President leads by example

Haley Russell
Assistant News Editor

Allie Douglass/Contributing photographer

Jeremiah Johnson, SGA president, says his main goal is to reach all students on campus, starting with the International Student Organization and Black Student Council.

It wasn’t until a few minutes had passed that Jeremiah Johnson, senior from Hopkinsville, Ky., realized he had just submitted an application for student body president.
“It took me a minute to figure out what I had just done,” Johnson said.
Johnson had been a part of the Student Senate since he attended a Summer Orientation session his freshman year, he said.
He said he remembers the Curris Center Dance Lounge filled with Student Government Association members, all aiming to get freshmen involved.
Kirby O’Donoughue, secretary at that time and last year’s SGA president, suggested Johnson get involved with the SGA.
Beginning as a Regents College senator, Johnson was later elected Hutson School of Agriculture senator two years in a row.
After applying for SGA president last semester, Johnson said the campaigning he and other candidates did was minimal.
“I’m not one of those people that hangs up fliers every time I turn around,” he said. “I’ll hang up a sign or two, but I’d rather go out and actually talk to people.”
Johnson said once he had announced his candidacy, his fraternity, Alpha Gamma Rho, played a major role in his decision-making and campaigning.
“They’re always there, that’s just one thing,” he said. “They’ve just been my backbone throughout this entire process.
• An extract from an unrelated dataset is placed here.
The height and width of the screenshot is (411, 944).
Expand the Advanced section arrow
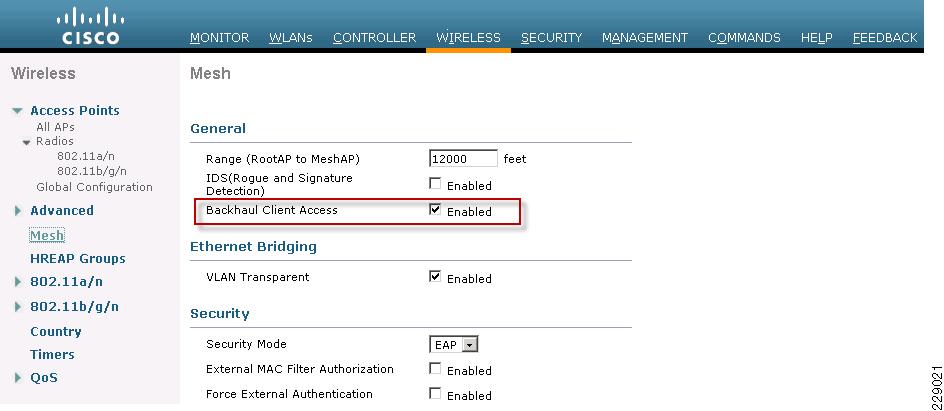pyautogui.click(x=17, y=211)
A lot of times, I just sit and talk with them. They’re just that sound, solid voice for me to bounce ideas off.”
Johnson attributes his success as president to his fraternity adviser, Oid Robertson, and roommate, Curtis Dame, a graduate student from Rumsey, Ky.
Dame said Johnson became the leader he is today by watching other leaders.
“Jeremiah was one of those people who really learned how to lead by first following,” he said. “I know that might sound a little elementary in nature, but for Jeremiah, it wasn’t a problem. I think that’s what makes him a really good leader, because he’s not afraid to take orders and listen to people and have that open-ear policy.”
Johnson’s plan for SGA and the campus is unity of all students, he said.
“We’re going to make (SGA) more of a student body representation,” he said. “Right now, I feel like we’re only representing a few groups on campus and I want to represent everybody.”
As a student and a staff member, Dame said the unification of students is necessary in solving any campus problems.
“The problems that we as a student body face, are bigger than one man to solve,” he said. “It’ll take all of us.”
Unifying students will take involving all student organizations and clubs. Johnson’s particular focus, he said, is working with the Black Student Council and International Student Organization.
“That’s what I want to see, one big unified body,” he said. “That’s why I ran, because I want to do more work with those groups, because to be perfectly honest, if you look at the student make-up of SGA, Black Student Council and ISO, I don’t feel like any of those groups are reaching all of the students we need to.”
Another of Johnson’s goals is to let students know he has a transparent, open-door policy, he said.
“I want more students to realize that they can email SGA or me,” he said. “We can’t fix everything, we’re not miracle workers, but we do our best to represent all students in all aspects.”
Johnson’s leadership role is to teach by example, Dame said.
Said Dame: “He’s always front and center, not because he wants to stand out, but because he leads by example. He really makes waves with his actions more than his words.”